Things to do.
(A) According to the transcript on GPU barriers, how much did the manual barrier change improve the performance of the function it targeted?
(B) Write out word for word the part of the transcript on GPU barriers that opens with the words containing "barriers in the" and closes with "in this function.".
(C) Go on with the transcript on GPU barriers, picking up after its final sentence.

Quoted passage.
==============================

It's very robust so it generates all the needed transitions and it's also super convenient because developers they don't have to think about the barriers, they don't have to think about the transitions that are needed. Everything is handled automatically. However, since it's quite conservative sometimes unnecessary barriers are issued.

So everything will be correct, so the output will look correct, there will be no crashes caused by barriers but the performance might not be always as optimal as possible. So sometimes what happens is that barriers got issued that just transition the resource into a state back and forth. So, so conceptually what happened is something like in this diagram: so we had a dispatch, well we had two dispatches, they're reading from the same resource and they're writing to the same resource. So potentially they could overlap, but they couldn't because this automatic barrier generation system inserted barriers in between and just transitioned the input texture to a write state and then immediately back to the read state. And these two

barriers in the middle, they could simply be removed. And then the two dispatches were able to overlap again. So something like this happened in the compute skinning buffers pass and it was quite extreme. So there were barriers around every dispatch call, even if the next dispatch was not dependent on the previous work. The barriers just caused the buffer to switch state back and forth and you ended up having 100 to 200 barriers per frame in this function.

So they solved this issue by adding a manual barrier management code path so they just went in and basically just okay in this case the automatic barrier generation system doesn't work really well so we do it manually. And you can see a before and after PIX capture. You see the before one, we have a lot of barriers between the dispatches, some batching was done but the batching logic did not succeed all the time as you can see and yeah so manually this got all like improved and now we have like dispatches actually be able to overlap.

And this is just the two RGP captures before and after. And here you also can nicely see how the dispatch is overlapped. And yeah this change improved the performance of this particular function of up to 60%.

==============================

Dataset content.
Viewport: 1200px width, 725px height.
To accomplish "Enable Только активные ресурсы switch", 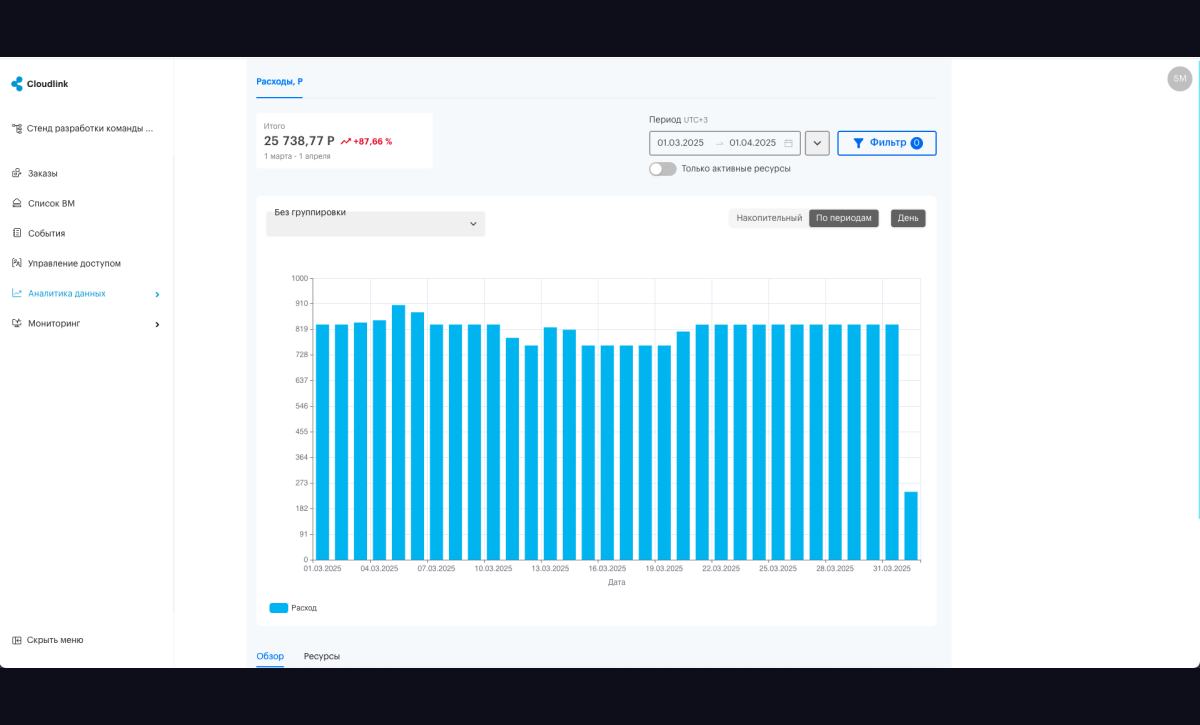I will [662, 169].
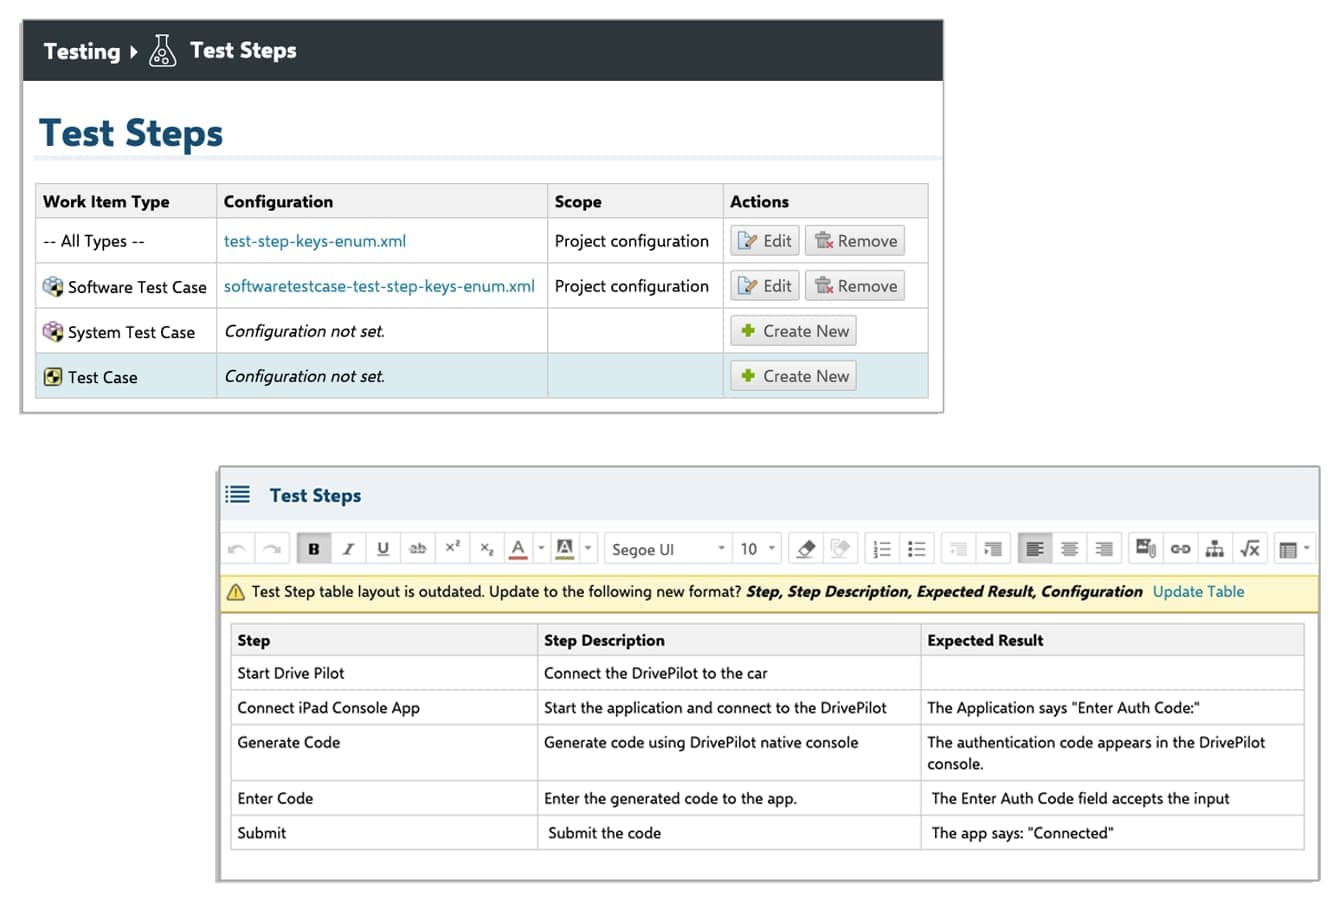
Task: Open test-step-keys-enum.xml configuration link
Action: coord(314,241)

==============================

Task-by-task answers.
(A) By up to 60%.

(B)
barriers in the middle, they could simply be removed. And then the two dispatches were able to overlap again. So something like this happened in the compute skinning buffers pass and it was quite extreme. So there were barriers around every dispatch call, even if the next dispatch was not dependent on the previous work. The barriers just caused the buffer to switch state back and forth and you ended up having 100 to 200 barriers per frame in this function.

(C)
Yeah so depending on where you are in your development timeline for the game it might be worth to do it manually because changing the automatic system has quite some risks involved. Of course it's the preferred way but it might be not as simple and yeah that's why sometimes it makes sense to actually do it manually for specific passes. Okay moving on, enough about barriers. Now I want to quickly cover this one shader line change that we did and this change affected how the output was written to the UAV target. And

the particular shader that was involved is the scattering light fog shader. So the scattering light fog shader as the name suggests computes the light that gets scattered by fog. So you can see that in the screenshot it's like this particular look that you get when like this there is a bit foggy environment and then you have the light shining through. But this also means that the impact of this shader is very scene dependent. So in scenes with a lot of fog it was actually quite costly but in scenes with little or no fog this shader was not significant at all. It's a lighting shader, it's not too different from the direct lighting shader.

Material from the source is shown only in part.